Gdy
tylko o świcie obudziła się razem ze mną pierwsza myśl,
odczytałem: - będzie pan zadowolony, panie Zbyszku.
No
to jestem zadowolony! Takie to proste!
Sami
wybieramy swój nastrój, radosny nastrój.
Bo
przecież taki cudny świat wokół! Czy trzeba dodawać, że także kolorowy?
Kto ma oczy, ten widzi.
Radość
oznacza, że twoje ciało pozostaje w symfonii, w harmonii.
Radość
oznacza, że twoje ciało trwa w rytmie muzyki. Radość to po prostu
bycie sobą - żywym, tryskającym energią, pełnym wigoru.
Poczucie
subtelnej muzyki otaczającej i wypełniającej twoje ciało,
symfonia - oto radość. Możesz być pełen radości, kiedy twoje
ciało płynie, wibruje, kiedy jest jak nurt rzeki.
Najważniejsze
jest to, by zawrzeć pokój z własnym ciałem i
nigdy go nie naruszać. Kiedy
już masz traktat pokojowy z ciałem, stanie się ono bardzo ci
przyjazne. Dbasz o ciało, ciało zadba o ciebie: - stanie się to
źródłem wspaniałych wartości, stanie się sercem świątyni.
Zdrowy
organizm jest zawsze zdolny osiągać szczyty orgazmu. Jest pełen
ekstazy. Ma poczucie pełni. Kiedy zdrowy człowiek się śmieje,
śmieje się razem z całym swoim ciałem. To nie tylko usta, to nie
tylko twarz – śmieje się od stóp do głów, całym sobą.
Delikatne fale śmiechu przepływają przez niego całego. Cała jego
bioenergia faluje tym śmiechem.
Jest
jak w tańcu. Kiedy zdrowy człowiek jest smutny, to naprawdę jest
smutny, całkowicie. Kiedy zdrowy człowiek jest zły, jest naprawdę
zły, całkowicie. Kiedy uprawia miłość, jest miłością, niczym
więcej. Kiedy uprawia miłość, robi to naprawdę.
W
rzeczywistości mówienie, że „uprawia miłość", nie
jest właściwe. To uproszczenie, wyrażenie wulgarne samo w sobie,
bo miłość nie może być „uprawiana".
On
nie uprawia miłości, on jest miłością.

*-*-*

Twoje zadanie -
Zaktualizuj fragment tekstu o radości, czyli wszystko od „Kto ma oczy, ten” aż po „energią, pełnym wigoru.”, wstawiając „Szczęście” w miejsce „Radość”.

Zawartość danych -
*-*-*

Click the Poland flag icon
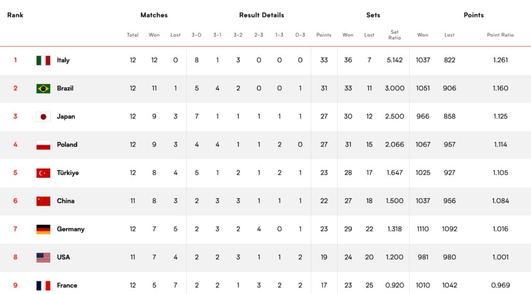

*-*-*

Odpowiedź -
Kto ma oczy, ten widzi.
Szczęście
oznacza, że twoje ciało pozostaje w symfonii, w harmonii.
Szczęście
oznacza, że twoje ciało trwa w rytmie muzyki. Szczęście to po prostu
bycie sobą - żywym, tryskającym energią, pełnym wigoru.